49La démarche de Renouvin est prudente. Dans l’Introduction à l’histoire des relations
internationales, les « forces profondes » sont présentées au début de chaque volume,
mais, dans le traitement des relations internationales, les facteurs politiques – souci de
sécurité, désir de prestige, volonté de puissance – l’emportent. Le facteur économique
n’a qu’un rôle d’appoint : c’est tantôt une arme utilisée à des fins politiques, tantôt une
monnaie d’échange. Les intérêts non politiques s’exercent, mais les intérêts politiques
demeurent primordiaux. La primauté de l’État est confirmée. La décision appartient à
l’homme d’État mû, en dernier ressort, par des considérations politiques. Dépendant de
la recherche disponible, l’Introduction à l’histoire des relations internationales ne pouvait
qu’exprimer la primauté du politique.
50²La vision est interétatique. La première phrase de l’Introduction à l’histoire des
relations internationales marque le terrain : « L’étude des relations internationales
s’attache surtout à analyser et à expliquer les relations entre les communautés
politiques organisées dans le cadre d’un territoire, c’est-à-dire entre les États. » Le
premier paragraphe se termine par une phrase qui ne laisse aucune place à
l’ambiguïté : « C’est donc l’action des États qui se trouve “au centre des relations
internationales”. Tel est le cadre général où nous nous sommes placés ici. »
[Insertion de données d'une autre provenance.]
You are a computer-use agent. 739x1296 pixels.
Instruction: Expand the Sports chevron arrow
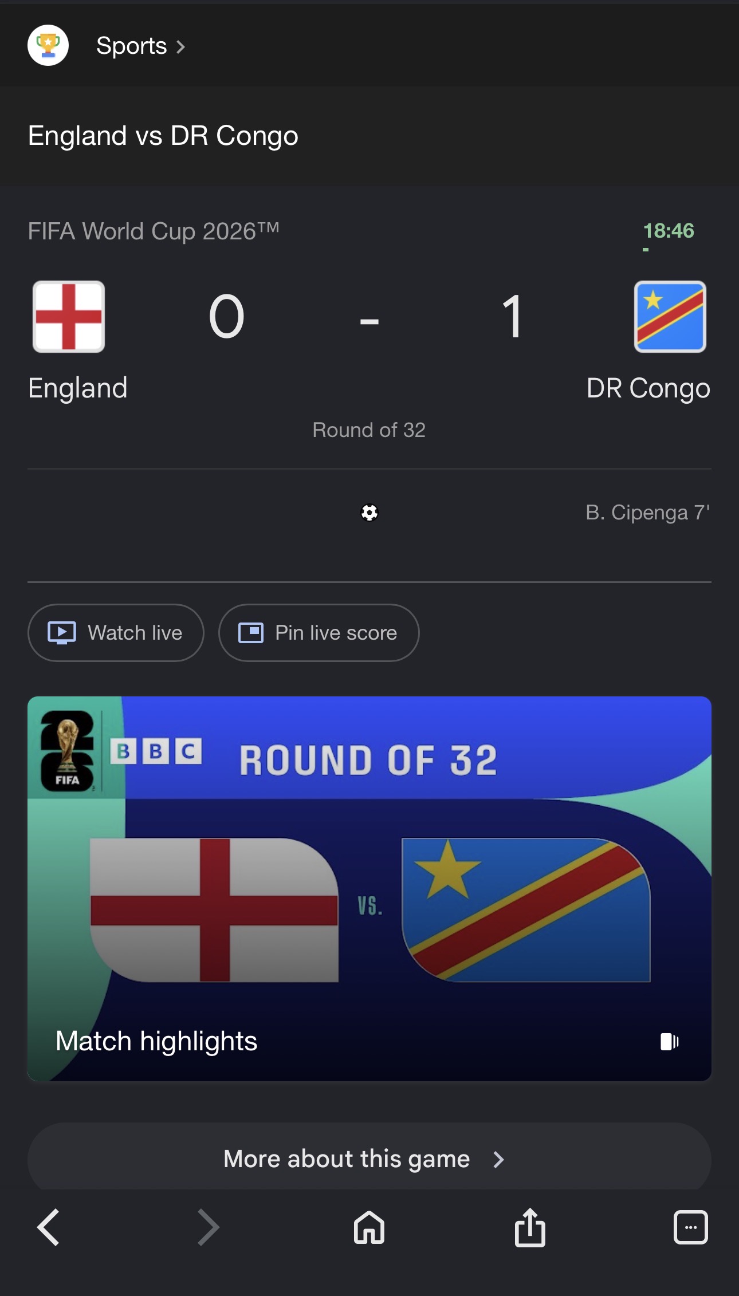(x=180, y=46)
51Renouvin a ouvert la voie menant à une histoire globale des relations


internationales. Il a opéré le virage décisif sur les plans conceptuel et méthodologique.
L’étude de la politique étrangère ne saurait plus se faire à partir d’elle-même.
L’historiographie doit tenir compte des mouvements de fond et des facteurs non
politiques dans l’explication de l’action internationale des États. Tout en conservant leur
spécificité, l’extérieur et l’intérieur sont mis en communication par le va-et-vient de
l’historien. C’est une insigne contribution dont il n’a vu que les premiers fruits de son
vivant. La recherche historique concrète dans la nouvelle optique ne faisait que
commencer.

52À ce stade, le projet consiste à élaborer des explications adéquates du


comportement des États en mettant en lumière les forces diverses qui les influencent.
L’HRI commence par englober tous les phénomènes interétatiques, quelle que soit leur
nature. Aucune recherche nouveau genre ne se limite aux sources diplomatiques,
même si leur apport ne peut de quelque manière que ce soit être sous-estimé. Des
archives économiques de l’État aux archives d’entreprises, des fonds d’associations aux
sources littéraires, l’historien des relations internationales doit se renseigner là où les
« forces profondes » le mènent. Quant aux relations non étatiques, elles représentaient
une interrogation d’avenir autant dans les sciences humaines et sociales que dans la
société elle-même, où elles n’en sont qu’aux balbutiements. Il n’empêche que, dès lors
que la sortie de la sphère strictement politico-diplomatique est amorcée, tout devient
possible.

Les « forces profondes » : outillage analytique de l’HRI

53Le passage à l’HRI est marqué par la fin de la singularité de l’État comme entité dotée
d’une personnalité internationale et par la fin de l’autonomie du politique par rapport
aux autres dimensions de la vie collective (économie, société, mentalités, culture, etc.).
On comprend de mieux en mieux que l’État n’est pas l’unique acteur sur la scène
internationale. Entreprises, financiers, commerçants, missionnaires, groupes de
pression, partis politiques, syndicats, associations de toute nature et individus se
déploient dans le monde. On se rend à l’évidence que l’État ne s’occupe pas que de
questions de haute politique, même si celles-ci demeurent sa prérogative et son champ
de prédilection. On reconnaît que l’État n’agit pas en vase clos : il prend en
considération les exigences et les souhaits de certaines forces nationales intéressées
par le monde extérieur ; il doit souvent arbitrer ; il est soumis à des contraintes diverses
(géographiques, démographiques, économiques, militaires et autres).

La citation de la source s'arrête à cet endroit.